The Labour Party recently published a report, Land for the Many. One of the authors was Guy Shrubsole and it raises some radical policy demands. The housing charity Shelter has also issued a report calling for land reform. Labour is considering a halt to land privatisation, tax changes, greater transparency, a community participation agency and a community right-to-buy scheme based on the Scottish model.

In addition, there has been talk of capital controls and setting a target for the Bank of England to restrain house prices. Capitalist economist Kate Barker warned: “A house price target is a difficult one for government. It is totally absurd for the Bank of England unless given control of a whole other range of policies”. This points to the danger of a limited programme. Rather than giving yet more power to the Bank of England – made ‘independent’ as one of the earliest acts of Tony Blair’s first government, to the delight of big business – all the main banks and financial institutions should be nationalised and made accountable to the aims of a Jeremy Corbyn-led government. So should the huge private estates owned by a tiny number of giant landlords.

These books are part of a revival of radical, class-based ideas, and a decline in those associated with New Labour and neoliberalism. They are thought-provoking and offer many important facts and figures. They can play a part in the debate and, no doubt, will arouse justified anger. While they reflect this process of searching and testing out left-wing ideas, however, they remain programmatically limited, even by comparison to earlier Labour policy, let alone a socialist programme needed to end the rule of capital.

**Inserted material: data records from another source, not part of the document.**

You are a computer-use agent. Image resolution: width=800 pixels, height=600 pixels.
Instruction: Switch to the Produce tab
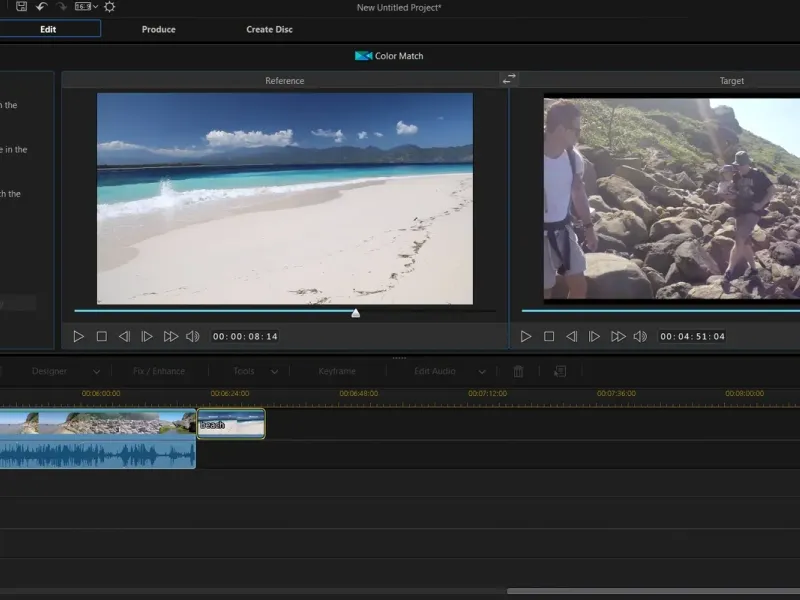point(158,29)
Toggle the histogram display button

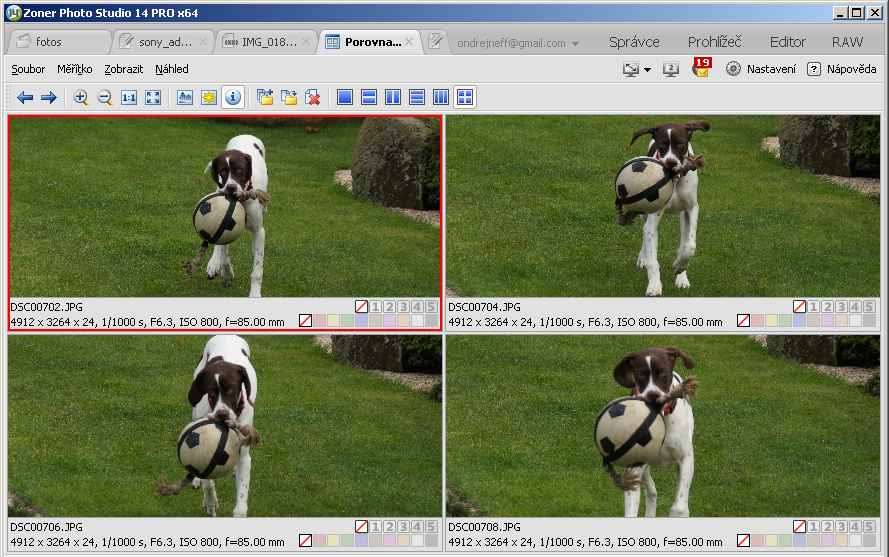point(185,97)
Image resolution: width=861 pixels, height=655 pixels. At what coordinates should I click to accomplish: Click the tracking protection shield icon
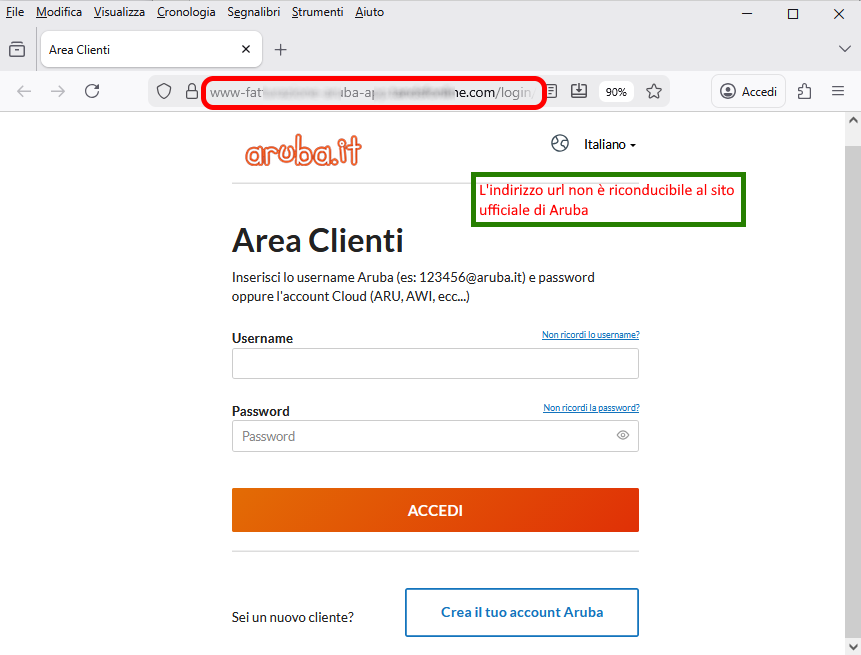pyautogui.click(x=165, y=91)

Land has not become any less salient for the socialist transformation of society than it was in 1847 when Karl Marx and Friedrich Engels put land nationalisation at the top of the demands in the Communist Manifesto. Even the Labour manifesto of 1945 stipulated that the party believed “in land nationalisation and will work towards it”. The depth of the crisis of British and world capitalism will help put it back on the agenda.